■ EXERCISE GOAL: In the material below, rewrite the stretch from the line containing "453) in the screenshot?" through the line containing "pyautogui.click(x=343, y=595)" as a numbered list, with both of those lines included and blank lines left out.
::: PROVIDED DATA
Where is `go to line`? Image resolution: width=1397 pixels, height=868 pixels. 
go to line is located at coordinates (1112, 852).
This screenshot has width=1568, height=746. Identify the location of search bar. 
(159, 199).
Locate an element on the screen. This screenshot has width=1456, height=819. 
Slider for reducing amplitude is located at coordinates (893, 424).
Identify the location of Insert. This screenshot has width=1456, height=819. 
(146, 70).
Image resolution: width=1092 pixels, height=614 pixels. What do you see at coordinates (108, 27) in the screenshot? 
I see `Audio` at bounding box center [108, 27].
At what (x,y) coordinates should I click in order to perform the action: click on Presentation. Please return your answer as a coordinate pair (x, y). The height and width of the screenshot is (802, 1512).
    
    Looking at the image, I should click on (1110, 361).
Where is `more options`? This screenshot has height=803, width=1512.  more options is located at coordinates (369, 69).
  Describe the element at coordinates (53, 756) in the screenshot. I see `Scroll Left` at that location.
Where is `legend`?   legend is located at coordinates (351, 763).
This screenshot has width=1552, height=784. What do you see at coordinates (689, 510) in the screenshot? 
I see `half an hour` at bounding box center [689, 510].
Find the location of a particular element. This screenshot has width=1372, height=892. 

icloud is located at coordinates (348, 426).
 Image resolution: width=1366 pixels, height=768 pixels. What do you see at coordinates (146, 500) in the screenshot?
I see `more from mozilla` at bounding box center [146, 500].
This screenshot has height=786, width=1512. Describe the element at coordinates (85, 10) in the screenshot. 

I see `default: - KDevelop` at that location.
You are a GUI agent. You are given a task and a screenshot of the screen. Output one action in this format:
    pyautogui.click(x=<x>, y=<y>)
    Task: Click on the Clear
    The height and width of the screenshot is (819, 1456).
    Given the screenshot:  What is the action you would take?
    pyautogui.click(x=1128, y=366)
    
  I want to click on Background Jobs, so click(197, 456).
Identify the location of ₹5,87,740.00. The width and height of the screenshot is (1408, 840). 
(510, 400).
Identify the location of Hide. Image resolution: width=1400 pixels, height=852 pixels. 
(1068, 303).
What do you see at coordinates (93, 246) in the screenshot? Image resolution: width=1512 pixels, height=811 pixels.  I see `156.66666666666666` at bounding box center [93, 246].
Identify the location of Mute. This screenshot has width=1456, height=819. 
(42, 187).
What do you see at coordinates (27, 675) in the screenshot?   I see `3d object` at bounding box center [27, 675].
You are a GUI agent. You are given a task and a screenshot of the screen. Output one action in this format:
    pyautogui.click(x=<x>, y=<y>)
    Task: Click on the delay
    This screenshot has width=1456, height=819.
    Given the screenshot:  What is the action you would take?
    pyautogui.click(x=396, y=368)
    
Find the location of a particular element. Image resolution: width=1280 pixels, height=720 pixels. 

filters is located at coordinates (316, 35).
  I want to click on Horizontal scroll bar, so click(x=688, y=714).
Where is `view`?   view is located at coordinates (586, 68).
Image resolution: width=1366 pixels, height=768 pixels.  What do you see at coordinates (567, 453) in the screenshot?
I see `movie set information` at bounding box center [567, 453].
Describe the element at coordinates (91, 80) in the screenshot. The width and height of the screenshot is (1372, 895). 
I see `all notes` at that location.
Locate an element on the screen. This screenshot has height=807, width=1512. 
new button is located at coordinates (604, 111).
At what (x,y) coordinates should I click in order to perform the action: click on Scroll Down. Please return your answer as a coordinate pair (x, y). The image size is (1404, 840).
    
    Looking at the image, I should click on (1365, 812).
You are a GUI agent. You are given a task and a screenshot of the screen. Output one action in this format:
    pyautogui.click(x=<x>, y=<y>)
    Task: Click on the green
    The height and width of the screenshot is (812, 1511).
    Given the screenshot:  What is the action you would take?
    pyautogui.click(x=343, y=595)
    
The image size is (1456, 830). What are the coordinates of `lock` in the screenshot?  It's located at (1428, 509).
::::::
■ TASK RESULT:
1. Image resolution: width=1366 pixels, height=768 pixels.  What do you see at coordinates (567, 453) in the screenshot?
2. I see `movie set information` at bounding box center [567, 453].
3. Describe the element at coordinates (91, 80) in the screenshot. The width and height of the screenshot is (1372, 895). 
4. I see `all notes` at that location.
5. Locate an element on the screen. This screenshot has height=807, width=1512. 
6. new button is located at coordinates (604, 111).
7. At what (x,y) coordinates should I click in order to perform the action: click on Scroll Down. Please return your answer as a coordinate pair (x, y). The image size is (1404, 840).
8.     Looking at the image, I should click on (1365, 812).
9. You are a GUI agent. You are given a task and a screenshot of the screen. Output one action in this format:
10.     pyautogui.click(x=<x>, y=<y>)
11.     Task: Click on the green
12.     The height and width of the screenshot is (812, 1511).
13.     Given the screenshot:  What is the action you would take?
14.     pyautogui.click(x=343, y=595)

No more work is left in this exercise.